## Deploying the model in production

#### Some examples and ideas how to put the data science solution to production

#### Tags:
    Data: no data involved
    Technologies: DWH, REST API, Python
    Techniques: deploying the model into production
    
#### Resources:
[Deploying a Machine Learning Model as a REST API](https://towardsdatascience.com/deploying-a-machine-learning-model-as-a-rest-api-4a03b865c166)

[How to build an API for a machine learning model in 5 minutes using Flask](https://medium.com/vantageai/how-to-build-an-api-for-a-machine-learning-model-in-5-minutes-using-flask-eb72d8cb4504)

[Building a basic RESTful API in Python](https://www.codementor.io/sagaragarwal94/building-a-basic-restful-api-in-python-58k02xsiq)



## Process and teams involved

Deploying the model into production is the last step in creating a data science solution. This step is very important as it is a first step in making the solution available to other interested parties. It can be a difficult step to do as usually the data science team needs the support of DevOps team or just needs to acquire knowledge to produce a solution. 

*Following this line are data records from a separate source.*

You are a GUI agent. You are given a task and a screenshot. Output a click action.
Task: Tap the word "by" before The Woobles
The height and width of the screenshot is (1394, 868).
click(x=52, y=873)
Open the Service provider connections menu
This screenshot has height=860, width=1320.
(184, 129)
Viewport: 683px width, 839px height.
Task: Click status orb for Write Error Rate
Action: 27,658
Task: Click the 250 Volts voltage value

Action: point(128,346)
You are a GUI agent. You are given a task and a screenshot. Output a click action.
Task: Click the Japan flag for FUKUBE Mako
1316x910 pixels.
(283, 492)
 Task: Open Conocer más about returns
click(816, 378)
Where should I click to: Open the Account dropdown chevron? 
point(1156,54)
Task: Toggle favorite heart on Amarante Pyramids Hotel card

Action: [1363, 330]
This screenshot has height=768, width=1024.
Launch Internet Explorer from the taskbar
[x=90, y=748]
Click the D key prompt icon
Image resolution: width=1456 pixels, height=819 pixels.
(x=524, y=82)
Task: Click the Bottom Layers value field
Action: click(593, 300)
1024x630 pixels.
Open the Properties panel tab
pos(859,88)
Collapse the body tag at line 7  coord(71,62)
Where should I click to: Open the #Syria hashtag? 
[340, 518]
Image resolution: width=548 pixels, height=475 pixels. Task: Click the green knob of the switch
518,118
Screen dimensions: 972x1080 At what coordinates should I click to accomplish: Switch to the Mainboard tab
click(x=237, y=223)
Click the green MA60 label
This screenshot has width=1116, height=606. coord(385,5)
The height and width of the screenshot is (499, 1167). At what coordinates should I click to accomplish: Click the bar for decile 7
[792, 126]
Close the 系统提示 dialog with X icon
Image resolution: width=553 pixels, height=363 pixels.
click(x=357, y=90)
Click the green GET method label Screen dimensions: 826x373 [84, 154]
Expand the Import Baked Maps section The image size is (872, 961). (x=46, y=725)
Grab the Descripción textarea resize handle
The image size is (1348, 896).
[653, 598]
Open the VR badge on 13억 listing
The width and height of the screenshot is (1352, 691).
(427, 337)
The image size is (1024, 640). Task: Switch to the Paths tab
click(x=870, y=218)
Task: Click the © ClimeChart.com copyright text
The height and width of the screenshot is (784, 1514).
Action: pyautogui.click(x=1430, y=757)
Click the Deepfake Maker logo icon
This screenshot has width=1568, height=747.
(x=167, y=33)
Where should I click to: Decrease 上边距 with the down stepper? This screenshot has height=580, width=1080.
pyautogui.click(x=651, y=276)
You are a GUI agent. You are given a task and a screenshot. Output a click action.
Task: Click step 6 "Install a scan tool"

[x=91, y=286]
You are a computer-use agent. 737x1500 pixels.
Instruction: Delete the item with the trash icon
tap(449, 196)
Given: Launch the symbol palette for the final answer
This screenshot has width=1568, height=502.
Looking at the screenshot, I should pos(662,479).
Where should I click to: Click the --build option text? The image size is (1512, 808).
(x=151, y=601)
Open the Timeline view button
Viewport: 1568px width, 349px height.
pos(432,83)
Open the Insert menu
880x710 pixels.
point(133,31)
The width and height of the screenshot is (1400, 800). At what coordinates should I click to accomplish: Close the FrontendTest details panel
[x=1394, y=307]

In most cases the best approach is to create a project/product team that consists not only of data scientist, but also Data Engineers, Big Data Engineers, Data Analysts and also domain knowledge owners. This usually involves a project/product agile organization structure that can be both flexible and efficient (think agile or SCRUM). There can also be other approaches, but they all seem to go into the same direction.

Depending on the goal of the project and the team setup putting the model into production can be a part of the data scientists job or not. After the deployment of the model into production, maintaining the model becomes a resposibility of a DevOps team, hence they will need to understand how and when to update the model or make changes. 

## Tracking value achieved

As the users use the model in the production environemnt there will be some feedback, especially at first. This feedback can be used to gage and understand the usefulness of the model as well as understand the areas for improvement. It is also the part where finally the value of the data science is achieved. It would be good to set up some measures that can be tracked so that the exact or expected value of the data science project can be measured (ROI).

## Options to deploy

### Exposing a solution as an API

One of the most used approaches to share the data is using the Web and HTTP. Many services are provided by exposing the API as a web service so that some result can be provided over web. Consumer can then send a query request to the API and get result.

Depending on the needs the API might have to be implemented as a global or a local service. It can also be made to be highly available (think many requests at once) and the model could be updated very frequently. This then requires more infrastructural resources that can ensure such availability. There are also some services out there so these steps could be outsourced, but the ROI on such investments needs to be calculated carefully. 

With python we have the option to create a micro service API web server using Flask. An example of how a REST API would be created for the example of predicting if a star is a pulsar is shown as a small project below:

[RESTful API with Flask](https://github.com/scenthr/sasa-pavkovic-portfolio/blob/master/deploying-model/Flask-REST-API/)

**How to:**

1. go to command line and start the Flask REST API by running
    
`python Flask_REST_API_web_server.py`

    
2. consume API and get predictions
    
`python consume_API.py`
    
### Embedding a solution in a RDBMS

Today most companies have some form of a DWH, a place where the data is aggregated from different tools and applications in the companies environment. The results of a prediction model can also be stored as a separate table in DWH. This could work well in the initial phases of the implementation and if the need for a fresh model is not very high and the predictions make sense to be pre-calculated (e.g. probability of a customer to make a purchase in the next X period).

Users that are already familiar with the querying data could then just add another table in their results to be able to use the results of a predictive model in their daily initiatives and decisions.

Python can be used for predictions and the results of the predictions can be stored to a RDBMS by using one of the python libraries that allow to connect to diff. DBs. Example of a small project can be found below:

[Storing the results of a model into RDBMs](https://github.com/scenthr/sasa-pavkovic-portfolio/blob/master/deploying-model/model-results-to-rdbms/model-results-to-rdbms.ipynb)